LncRNA TUG1 regulates proliferation and apoptosis by regulating miR-148b/IGF2 axis in ox-LDL-stimulated VSMC and HUVEC.

Vascular smooth muscle cell (VSMC) accumulation and endothelial cell dysfunction are associated with pathogenesis of atherosclerosis. Long noncoding RNA taurine up-regulated gene 1 (TUG1) has been reported to play an important role in cardiovascular diseases, including atherosclerosis. However, the regulatory mechanism underlying TUG1 in atherosclerosis is far from understood. VSMC and human umbilical vein endothelial cells (HUVEC) stimulated by oxidized low-density lipoprotein (ox-LDL) were used as cellular model of atherosclerosis. Cell proliferation and apoptosis were detected by CCK-8, flow cytometry and Western blot. The expression levels of TUG1, microRNA (miR)-148b and insulin-like growth factor 2 (IGF2) were measured by quantitative real-time polymerase chain reaction or Western blot. The target association among TUG1, miR-148b and IGF2 was determined by luciferase reporter assay and RNA immunoprecipitation.
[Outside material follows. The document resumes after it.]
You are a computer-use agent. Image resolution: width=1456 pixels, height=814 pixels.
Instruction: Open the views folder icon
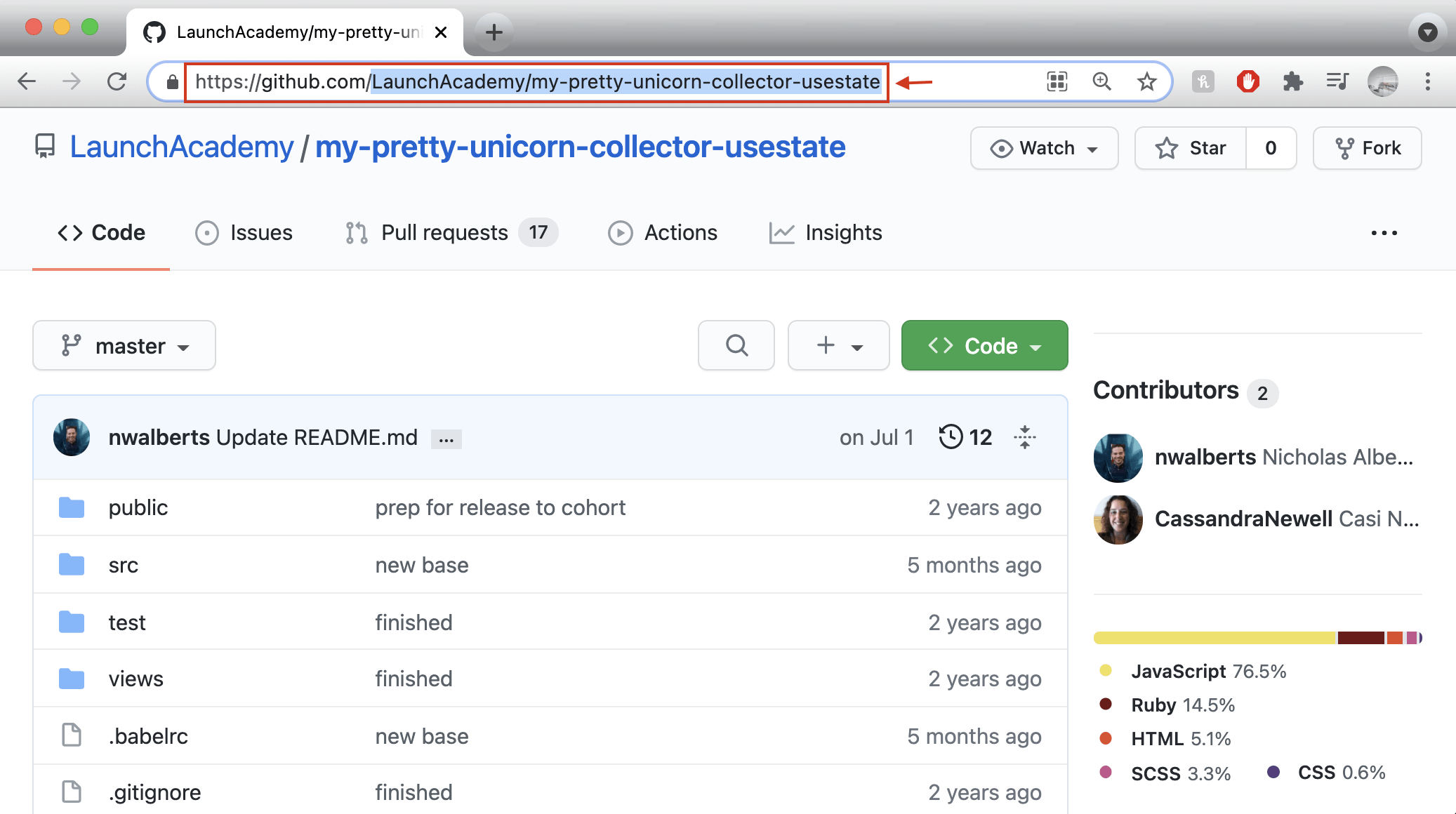pyautogui.click(x=71, y=678)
The expression of TUG1 was increased in ox-LDL-treated VSMC and HUVEC. Silence of TUG1 inhibited proliferation and promoted apoptosis in ox-LDL-treated VSMC but induced proliferation promotion and apoptosis inhibition in HUVEC stimulated by ox-LDL. miR-148b was a target of TUG1 and its knockdown reversed the effect of TUG1 silence on proliferation and apoptosis of VSMC and HUVEC challenged by ox-LDL. IGF2 was a target of miR-148b and miR-148b regulated proliferation and apoptosis in ox-LDL-treated VSMC and HUVEC by targeting IGF2. TUG1 promoted IGF2 protein expression by sponging miR-148b. TUG1 knockdown attenuated ox-LDL-induced injury through regulating proliferation and apoptosis of VSMC and HUVEC by miR-148b/IGF2 axis, providing a novel mechanism for pathogenesis of atherosclerosis.